Igor Fernández
Psicólogo
PSICOLOGÍA

Sintiendo el futuro

Una de las características de la identidad –en psicología– es que esta supone una negociación entre las características que uno se narra a sí mismo como esenciales, y la percepción que otros tienen de nosotros en cuanto a esas mismas características; lo que yo declaro de mí y otros ven de mí es necesariamente distinto pero con una posibilidad de ser conciliado. Si bien algo de la percepción de otros o de la experiencia íntima siempre permanecerá ajeno a la otra parte. Es decir, nadie nos va a ver como nos vemos a nosotros mismos ni podremos aceptar plenamente como definición íntima las definiciones de otras personas.

Sin embargo, este no es un proceso sencillo, lineal ni discreto. Erikson, uno de los teóricos principales en este tema, veía la identidad ‘como algo que puede concebirse tanto como una configuración como como un proceso, y que conlleva elementos conscientes e inconscientes’. Es una vivencia que está en constante cambio y puesta a prueba en las grandes reflexiones sobre sí mismo pero también en las pequeñas interacciones de minutos.
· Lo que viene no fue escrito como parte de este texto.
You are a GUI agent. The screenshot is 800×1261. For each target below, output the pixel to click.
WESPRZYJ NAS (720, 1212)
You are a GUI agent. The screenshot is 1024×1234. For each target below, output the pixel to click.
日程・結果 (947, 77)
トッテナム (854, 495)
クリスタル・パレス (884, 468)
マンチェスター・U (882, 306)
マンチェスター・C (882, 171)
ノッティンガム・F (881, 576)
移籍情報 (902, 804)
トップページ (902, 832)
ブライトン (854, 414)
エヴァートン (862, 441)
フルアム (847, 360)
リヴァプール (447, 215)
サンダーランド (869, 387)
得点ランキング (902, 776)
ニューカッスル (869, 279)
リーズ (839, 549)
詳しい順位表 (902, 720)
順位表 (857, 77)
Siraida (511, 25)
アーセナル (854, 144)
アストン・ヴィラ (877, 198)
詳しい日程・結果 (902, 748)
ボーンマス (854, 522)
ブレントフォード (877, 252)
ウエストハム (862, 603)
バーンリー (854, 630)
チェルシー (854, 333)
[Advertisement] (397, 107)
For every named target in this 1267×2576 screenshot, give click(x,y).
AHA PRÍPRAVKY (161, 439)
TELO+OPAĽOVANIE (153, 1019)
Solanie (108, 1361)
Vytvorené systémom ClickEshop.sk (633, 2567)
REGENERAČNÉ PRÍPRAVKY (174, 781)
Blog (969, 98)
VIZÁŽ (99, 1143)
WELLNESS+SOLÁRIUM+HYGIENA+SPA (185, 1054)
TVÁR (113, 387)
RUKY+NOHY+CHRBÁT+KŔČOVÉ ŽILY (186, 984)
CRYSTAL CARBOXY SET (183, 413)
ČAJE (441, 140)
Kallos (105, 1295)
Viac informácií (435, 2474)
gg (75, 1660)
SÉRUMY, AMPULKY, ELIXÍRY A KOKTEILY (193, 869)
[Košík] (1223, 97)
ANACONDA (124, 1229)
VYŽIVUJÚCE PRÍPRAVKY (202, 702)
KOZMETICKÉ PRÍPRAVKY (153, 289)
Es cierto que hay fases de la vida en las que la formación de dicha vivencia es más incipiente que en otras pero siempre nos estamos construyendo, particularmente a medida que el tiempo avanza y nuestra identidad se enfrenta a nuevos retos corporales o sociales. Definir quiénes somos realmente no es sencillo sin ser reduccionistas.

Hablábamos hace unas líneas de esas fases vitales en las que este proceso es más fluido, como la adolescencia o la adultez inicial, en las que más aspectos de la persona están en revisión activa, en busca de reflexiones que den como resultado algún tipo de conclusión que pueda ser estable en adelante; y es que, con la honestidad de lo crudo, de la falta de experiencia, de la duda –mucho más honesta a veces que un axioma rígido–, el mundo no es blanco ni negro, lo cual genera parte del desasosiego de esas edades.

Quizá la supuesta certidumbre posterior sobre cómo funcionan las cosas no dejó de ser en algún momento una decisión, una inclinación sobre cómo creemos que son o deberían ser las cosas en el entorno que nos ha tocado vivir, más que una conclusión científicamente irrefutable. Y es que, no aplicamos el método científico para concluir sin género de duda –lo cual pocas veces sucede absolutamente en ciencia–, que el mundo es de tal o cual manera, la gente también; o nosotros, nosotras. Más bien, construimos nuestra identidad en una dialéctica con las opciones que tenemos en un contexto dado.

Habitualmente, necesitamos mantener un equilibrio entre la autodefinición como seres únicos, especiales, y diferentes en nuestro entorno; y la pertenencia en rasgos y opiniones que mantengan una continuidad con el grupo al que pertenecemos. Estas tensiones, y estas membranas resultantes, la disensión entre el individuo y el grupo con mayor o menor definición, permiten que se dé la diferencia entre generaciones, lo que hace avanzar y adaptarse el propio grupo mientras mantiene su sentido, su razón de ser.

Cuando nos sentimos diferentes a nuestro grupo de referencia y nos peleamos con ello, cuando nos incomoda, nos cuestiona; cuando querríamos ser más esto o lo otro para estar más cerca de la esencia del grupo pero nos damos cuenta de nuestras características disonantes, estamos también creando una nueva dialéctica de la que el grupo se beneficiará, ya que estamos incorporando en forma de sensación una vivencia que creemos íntima y exclusiva, pero que recoge el efecto casi perceptivo, no necesariamente reflexivo aún, de un mundo constantemente cambiante, nos guste o no. Es decir, nos damos cuenta en nuestras propias carnes de cómo el grupo al que pertenecemos podría adaptarse al mundo que viene. Y lo que nos descoloca tanto de sentirlo así no deja de ser la vivencia de un encuentro entre el pasado y el futuro. Estamos sintiendo como una duda y una incomodidad, la manera que tiene de avanzar el mundo.